On a beau le savoir, c’est toujours bien d’en avoir confirmation : les dirigeants d’entreprise, qu’ils soient français ou européens, qu’ils se présentent comme des amis de la planète ou non, se fichent du dérèglement climatique comme de leur premier coup de soleil.
Voyez BusinessEurope, le Medef européen. Il rassemble toutes les organisations patronales des Vingt—Sept. C’est le sémillant Pierre Gattaz qui le préside depuis peu. La semaine dernière, le site Euractiv a publié un mémo interne qui fournit à ses membres les éléments de langage qu’ils devront utiliser à Bruxelles lors des prochaines discussions sur les réductions d’émissions de C02 (« Libération », 20/9). Trois bons conseils.

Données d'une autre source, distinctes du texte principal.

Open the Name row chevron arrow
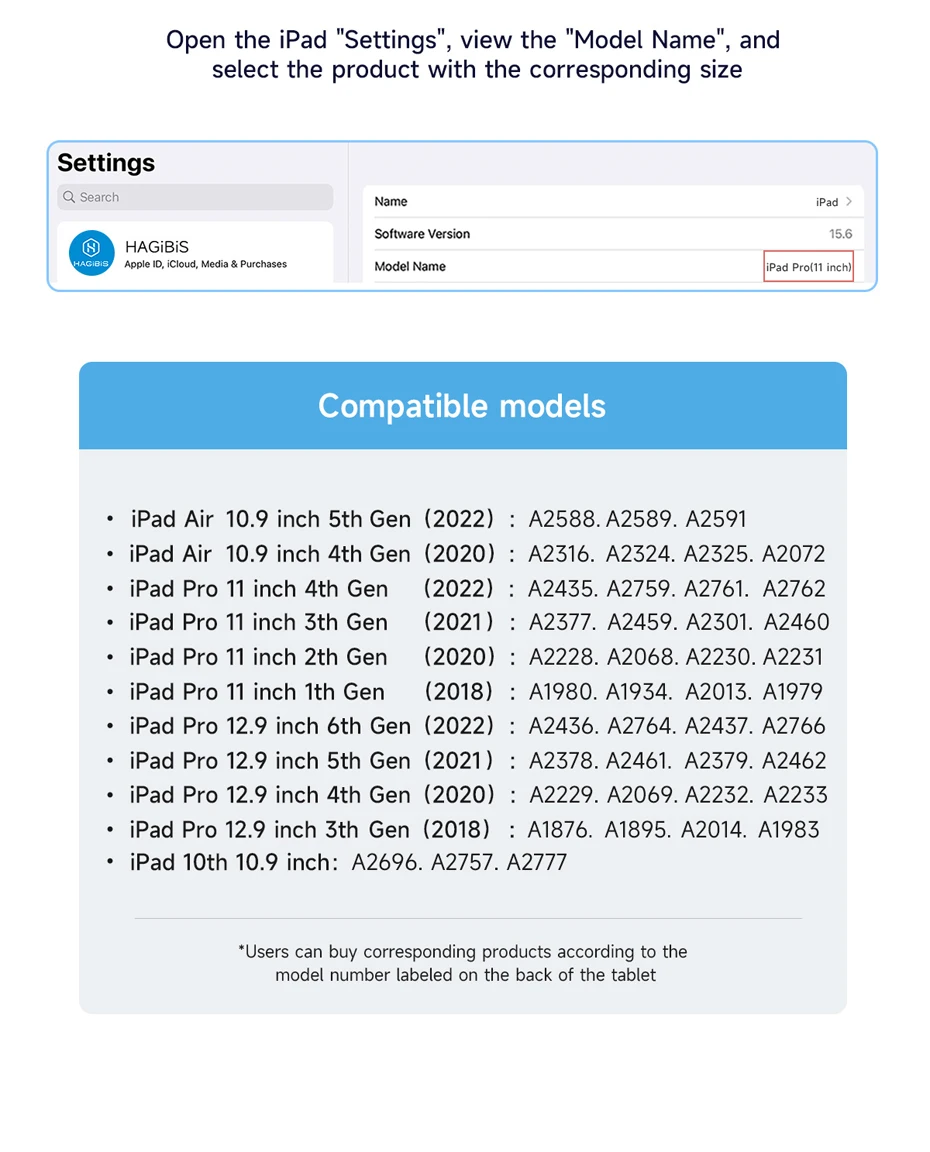Screen dimensions: 930x1152 (849, 201)
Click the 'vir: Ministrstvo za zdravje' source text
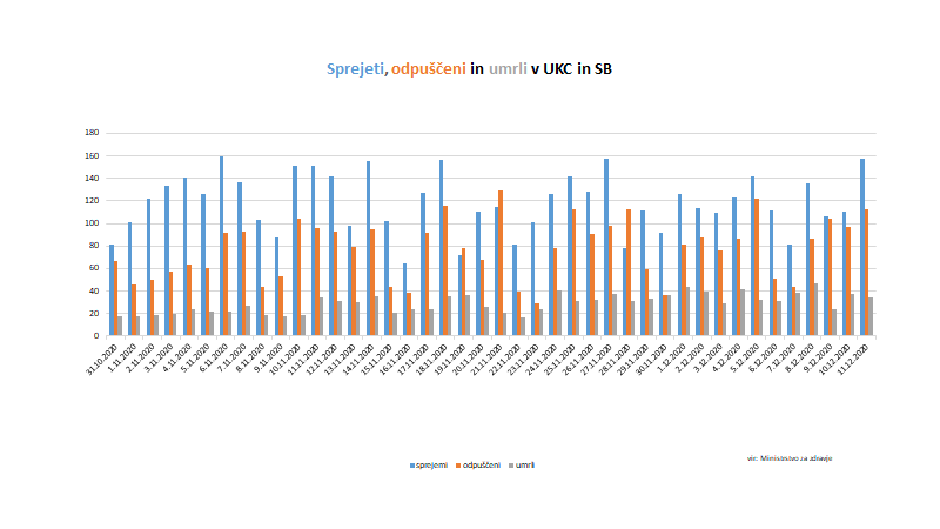Image resolution: width=940 pixels, height=529 pixels. 789,457
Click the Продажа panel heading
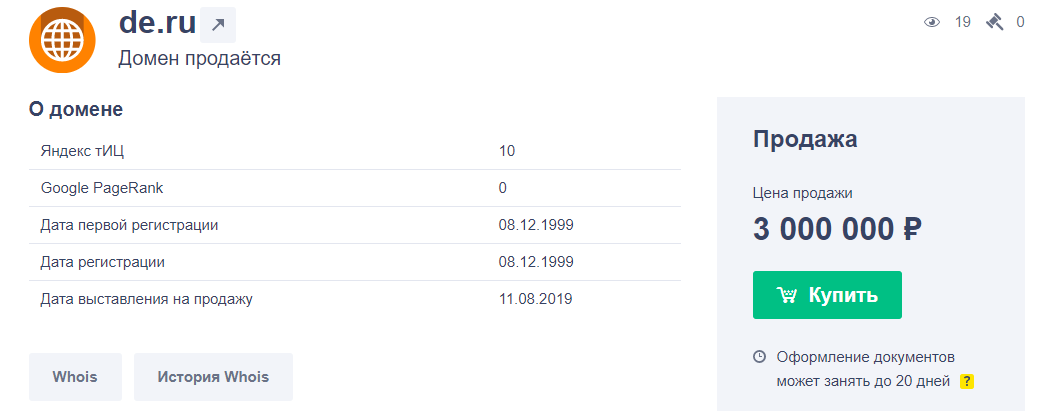The height and width of the screenshot is (411, 1037). tap(805, 140)
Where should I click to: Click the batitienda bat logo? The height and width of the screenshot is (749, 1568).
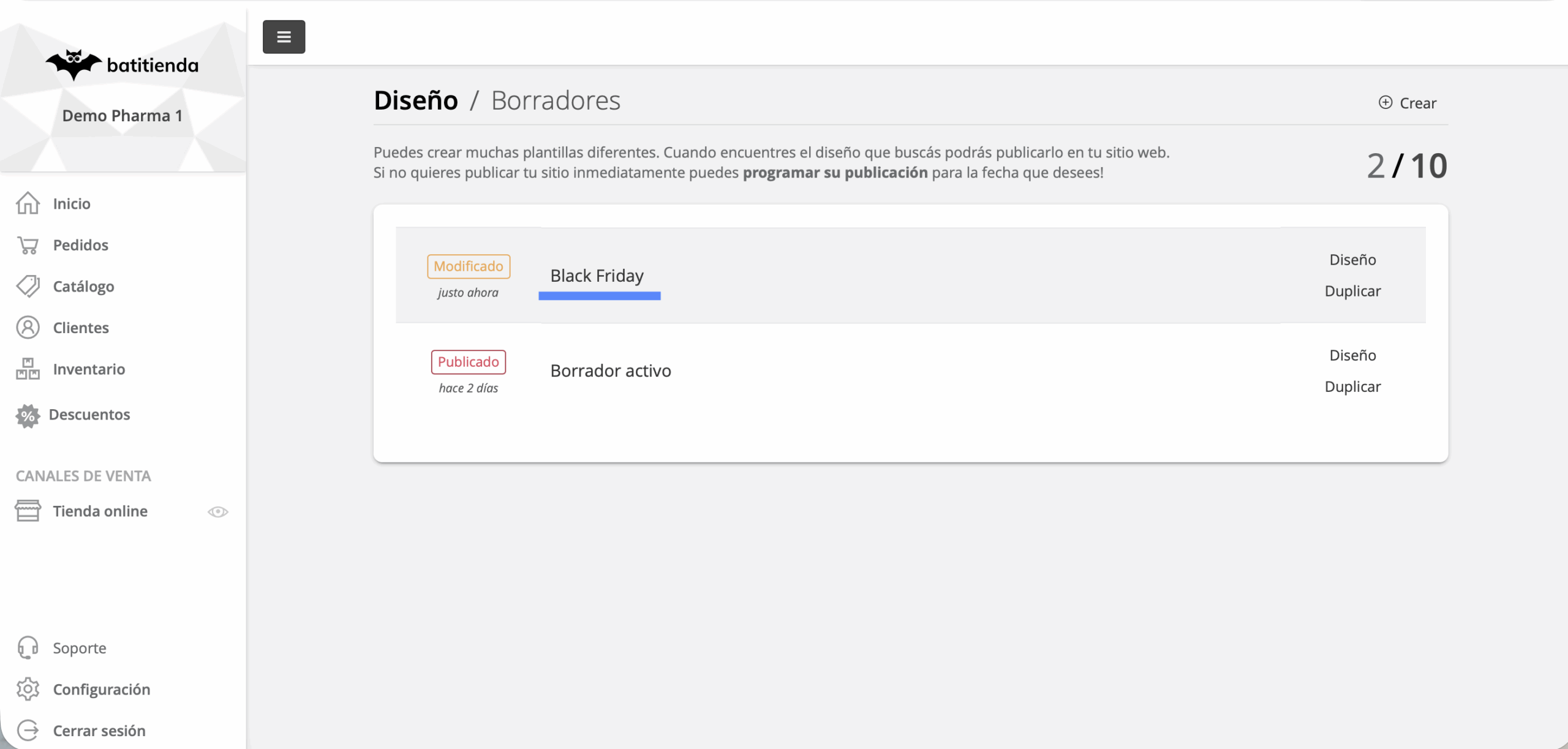(74, 64)
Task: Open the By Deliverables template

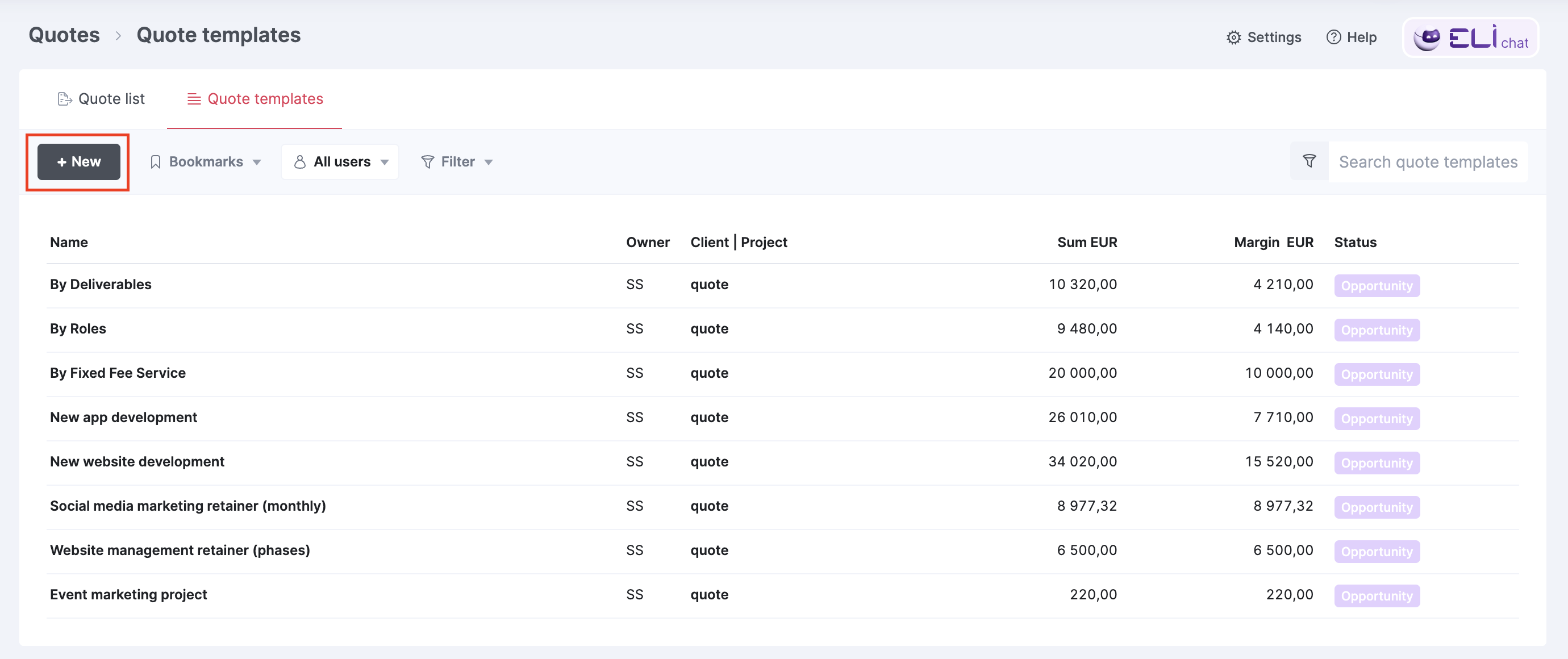Action: click(101, 285)
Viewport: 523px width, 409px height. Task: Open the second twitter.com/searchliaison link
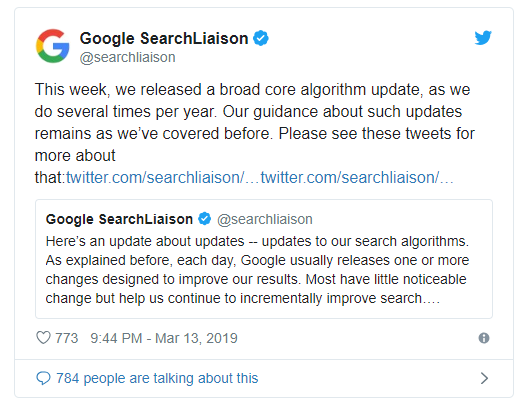coord(357,177)
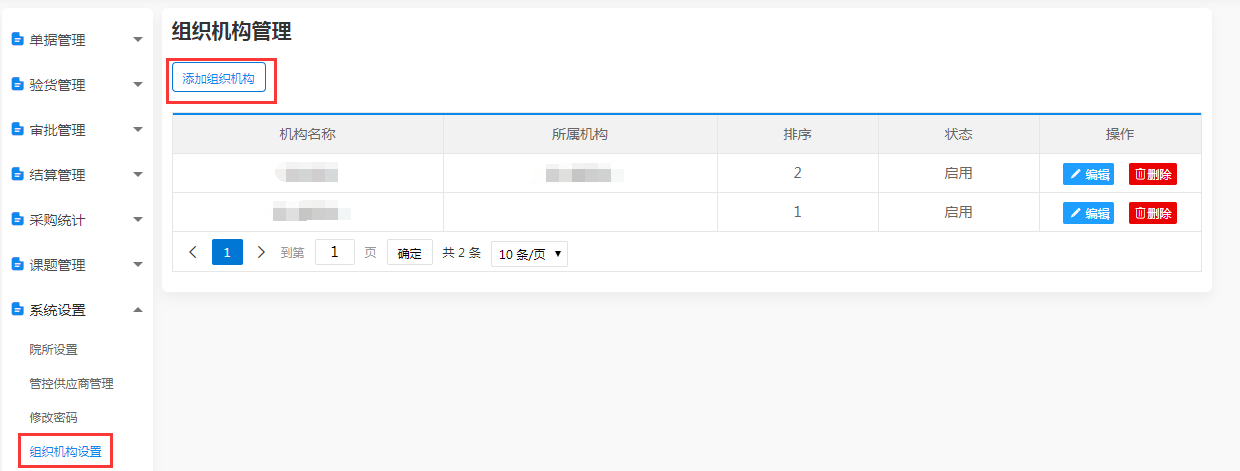Go to previous page with left chevron

(x=193, y=252)
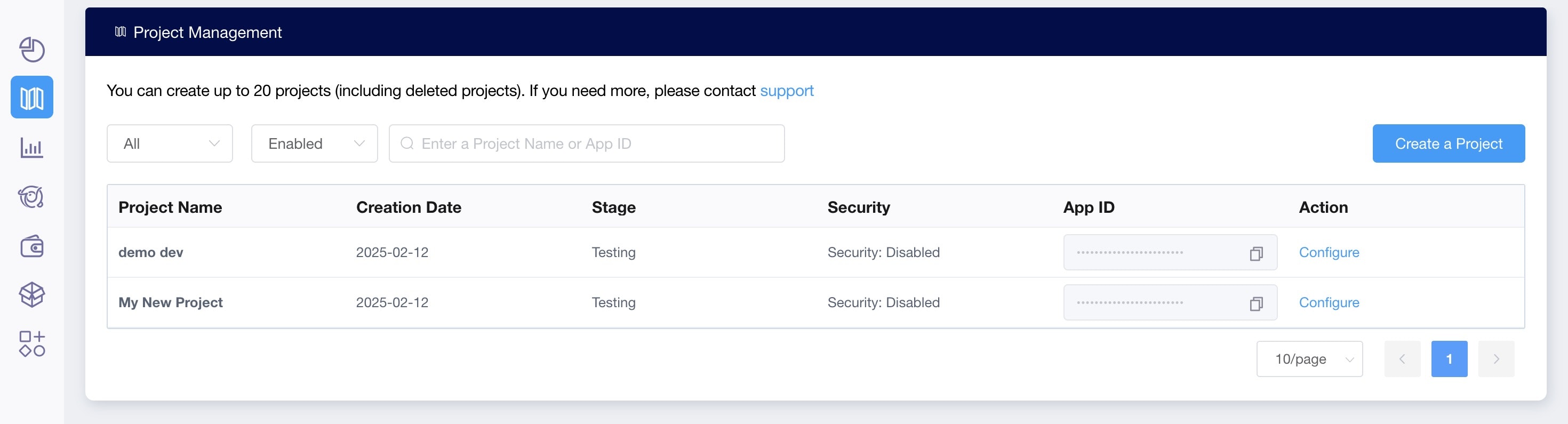Open the Enabled status filter dropdown

tap(314, 143)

Un, tant qu’il s’agit d’un blabla sans conséquence, c’est-à-dire sans aucun effet sur la législation européenne en vue de 2030 (car ils voient loin…), ne pas hésiter à être « plutôt positif » sur la nécessité de réduire les émissions.
Deux, dès que des mesures concrètes de réduction d’émissions sont envisagées, « utiliser les arguments habituels, selon lesquels nous ne pouvons agir seuls dans un marché mondialisé et ne pouvons pas compenser pour les autres ».
Trois, pour freiner, retarder, empêcher les mesures de réduction mettre en doute les calculs en « demandant plus de transparence », réclamer des « études d’impact », agiter le « risque de créer de l’instabilité ».
Cocasse, non ? Depuis l’accord de Paris sur le climat, en 2015, on entend tous les jours dans les médias les patrons expliquer que, loin de voir dans la lutte contre le dérèglement climatique une entrave à l’activité économique, ils la considèrent, eux, comme une formidable opportunité et se posent en leaders du combat pour un monde moins ravagé par les gaz à effet de serre.
L’enfumage, c’est tout un art…
Dans le Canard enchaîné du 26 septembre 2018.